Gurindam disusun sedemikian apik. Kadang mengandung sindiran, komedi, bahkan nasihat. Dan itu mampu membuat penonton tertib menyimak kalimat demi kalimat hingga sajian berakhir. Dan terpukau dengan indahnya diksi yang dilantunkan.
Pada Kamis (9/3), Sanggar Saidina Ali menampilkan Zikir Bermadah secara khusus untuk LKBN Antara yang saat itu mengantarkan buku untuk anak-anak Pulau Lengkang. Begini bunyi potongan gurindam yang didendangkan kala itu.
"Kami ini pencinte seni, dari sanggar Saidina Ali,
Moge moge terkabul doa kami, membawa seni ke penjuru negeri,
Mohon dengarkan jeritan hati kami, anak Melayu nak bangkitkan diri,
Sudah lama terpendam hasrat di hati, nak ke Jakarta nak tengok monas yang tinggi,
Marilah mari bersatu padu, mari menjunjong budaye Melayu
Marilah mari bersatu padu, mari tegakkan marwah negri Melayu
Pulau Lengkang inilah negeri Melayu, jangan dirusak janganlah diganggu
Pulau Lengkang inilah negeri Melayu, apekan lagi nak mengaku-ngaku,".

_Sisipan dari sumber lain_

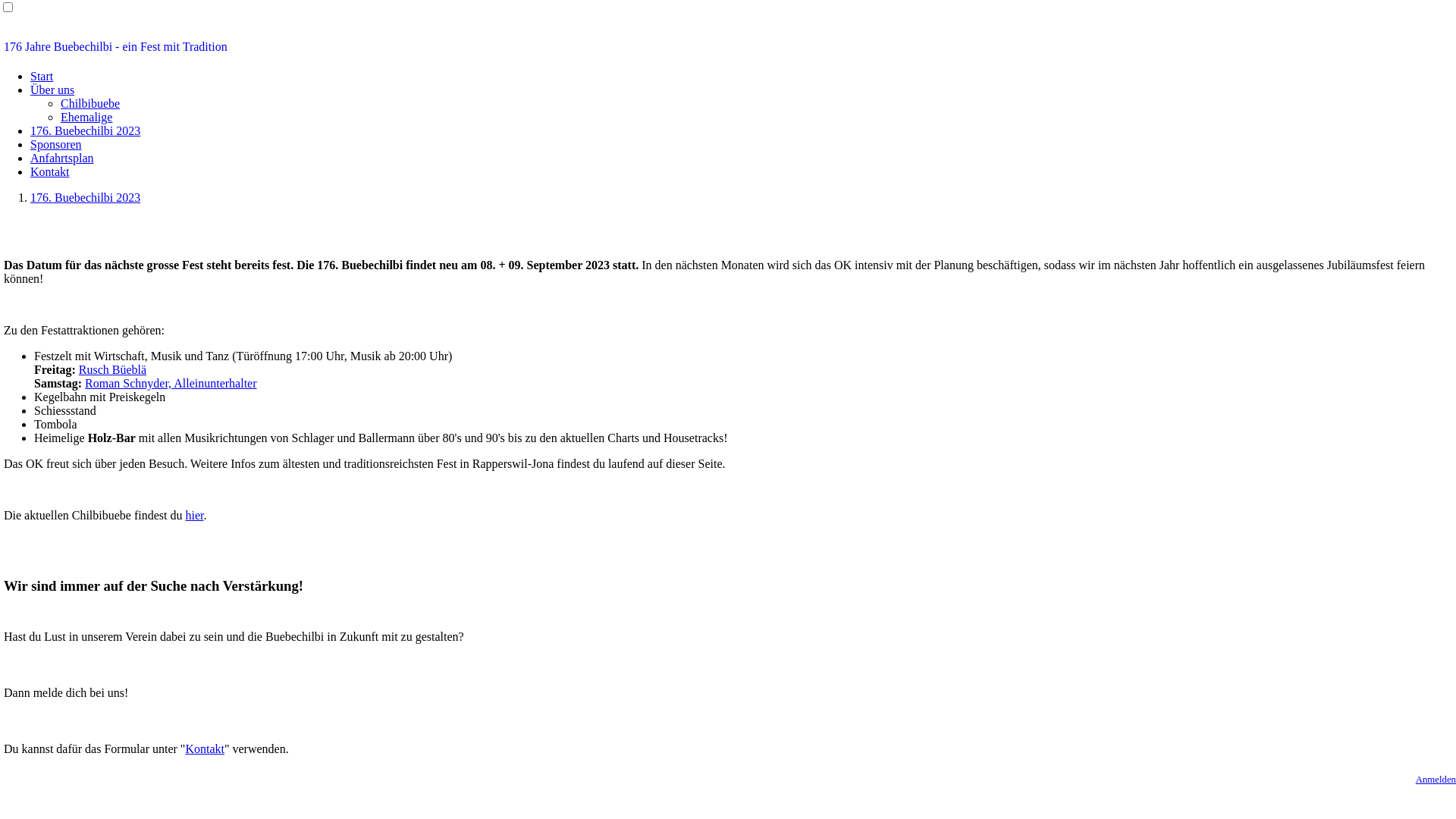  Describe the element at coordinates (84, 196) in the screenshot. I see `'176. Buebechilbi 2023'` at that location.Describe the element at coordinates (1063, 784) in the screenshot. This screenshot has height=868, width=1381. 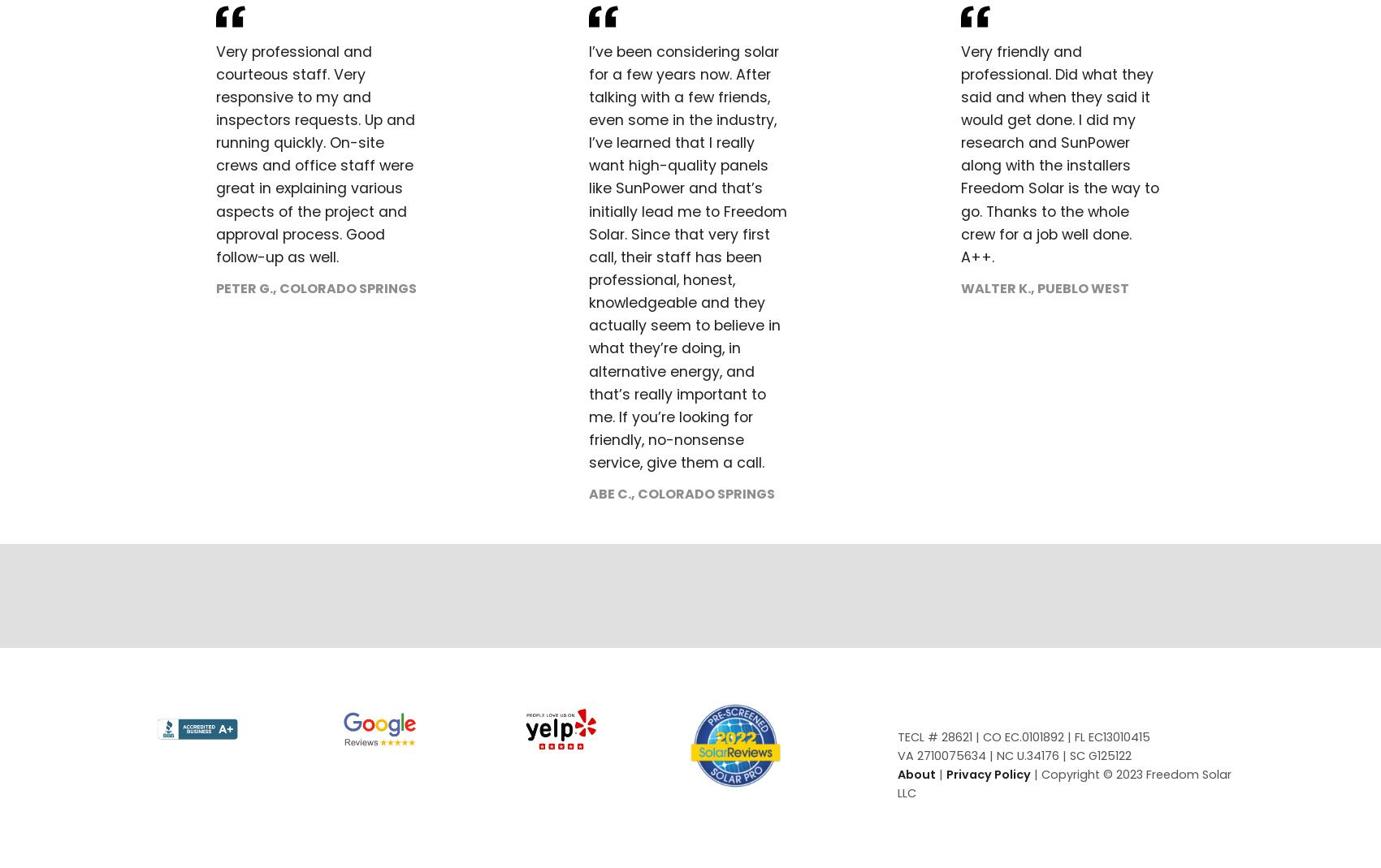
I see `'| Copyright © 2023 Freedom Solar LLC'` at that location.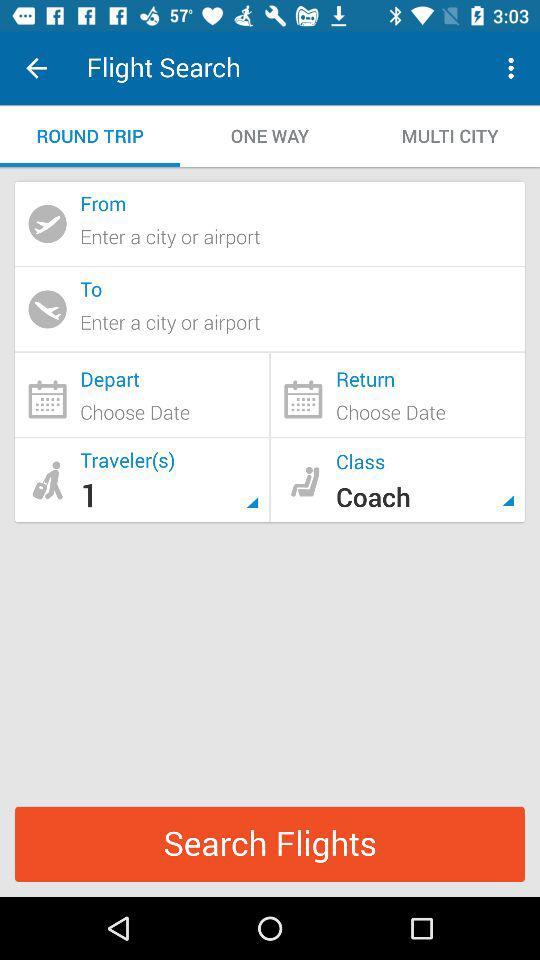  I want to click on item next to the flight search icon, so click(36, 68).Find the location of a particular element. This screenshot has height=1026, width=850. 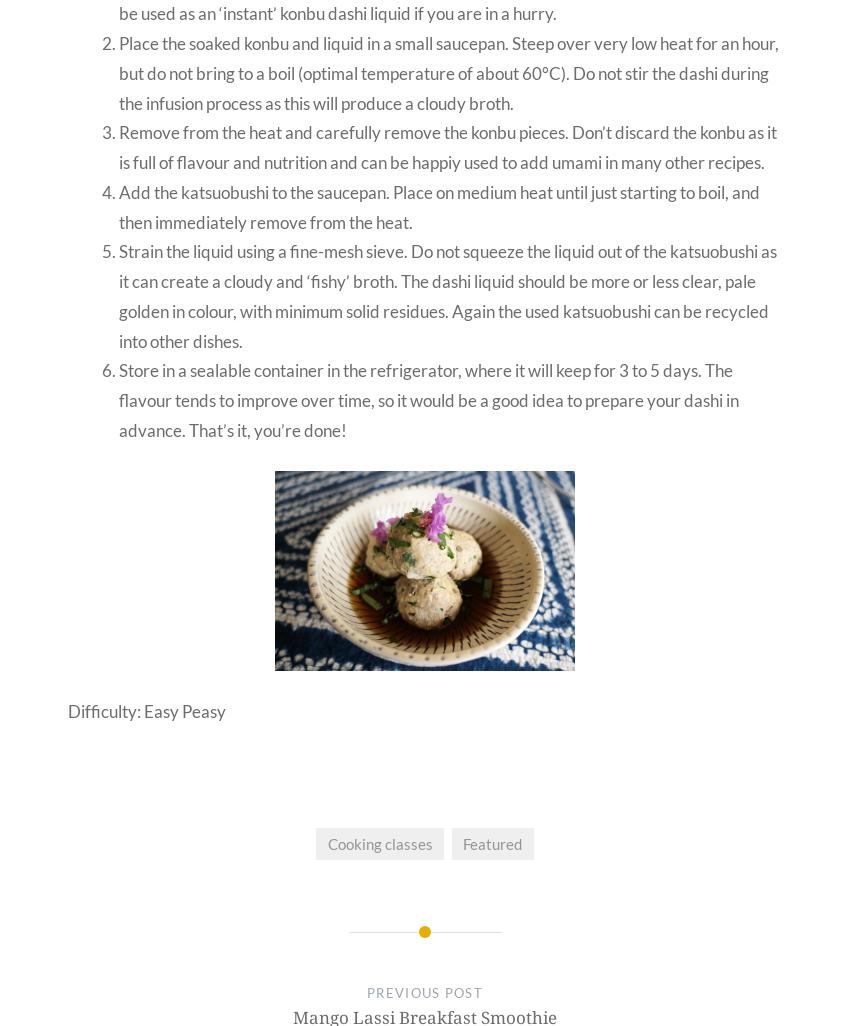

'Add the katsuobushi to the saucepan. Place on medium heat until just starting to boil, and then immediately remove from the heat.' is located at coordinates (438, 206).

Pantun dan sajak itu seakan merayu pada awak LKBN Antara, untuk membawa Sanggar Saidina Ali ke ibu kota negeri. Lirik itu juga meminta agar LKBN Antara untuk menghormati Budaya Melayu dan turut menjaga Pulau Lengkang.
Pada lirik berikutnya, Sanggar Saidina Ali menasehati anak-anak pulau untuk terus bebenah menyongsong masa depan.

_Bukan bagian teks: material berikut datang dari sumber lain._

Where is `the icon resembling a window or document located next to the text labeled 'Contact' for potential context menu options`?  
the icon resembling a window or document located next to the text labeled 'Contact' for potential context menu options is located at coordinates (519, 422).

"Wahai anak ku rajinlah ke sekolah, biar besar nanti bise jadi lurah,
Jangan-jangan kau ikut jejak ayah, karena nelayan makin lama makin susah".
Syair yang dilantunkan tukang karut ini kemudian dibalas awak-awak dengan serempak dan ceria.

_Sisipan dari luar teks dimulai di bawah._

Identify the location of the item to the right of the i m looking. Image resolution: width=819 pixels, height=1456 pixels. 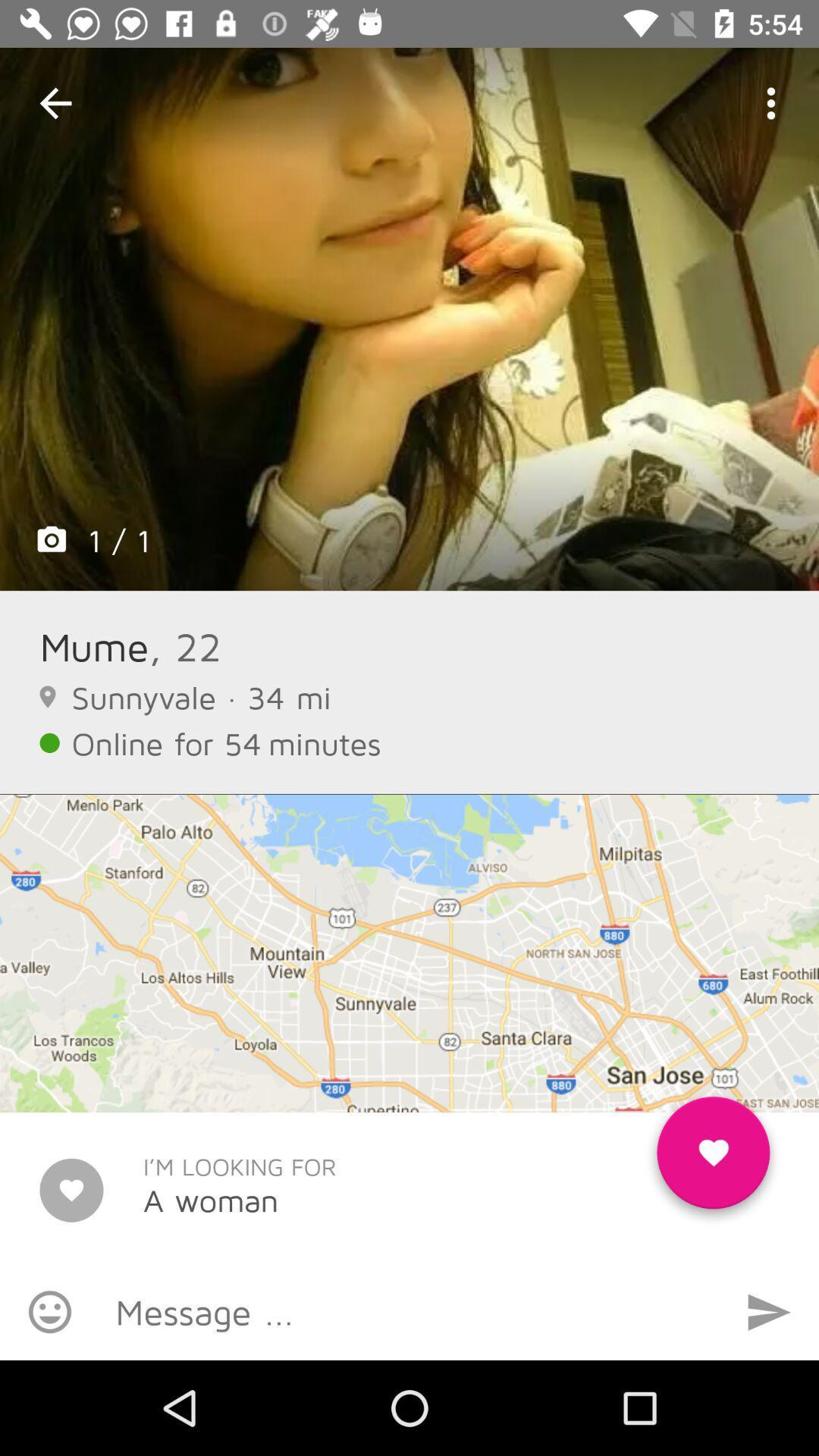
(713, 1158).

"Ku mohon pada Mu ya Allah ya Robbi, lindungi aku kuat iman ini
Aku tak ingin jadi macam bapak kami, pergi ke laut kena angin dan matahari,".
Lagu dengan syair memikat itu dinyanyikan dengan iringan alat musik mong mong, kerincing, tambaronin, babano gendang Melayu dan darbuka. Lima orang pemusik memainkannya secara langsung di pojok panggung.
Igo mengakui, bagian tersulit dari kesenian Zikir Bermadah adalah penyusunan naskah gurindam.
"Yang susah pada penyusunan lagu. Harus menunggu inspirasi datang. Kalau dipaksakan tidak timbul," kata dia.
Hingga kini, hanya beberapa orang saja yang mampu menyusun naskah Zikir Bermadah, satu di antaranya adalah Igo.
"Kuncinya, bagaimana nasihat disampaikan dengan tidak membuat orang tidak tersinggung. Ini berat. Ini PR, untuk menciptakan lirik," kata dia.
Kepala Dinas Kebudayaan dan Pariwisata Kota Batam Ardiwinata mengapresiasi upaya yang dilakukan Igo bersama Sanggar Saidina Ali dalam melestarikan budaya dan kesenian setempat.
"Pulau Lengkang dan Sanggar Saidina Ali memainkan peran penting dalam pelestarian budaya Melayu, khususnya Zikir Bermadah," kata dia.
Pemerintah, kata dia, terus mendukung upaya pelestarian kesenian dan budaya setempat.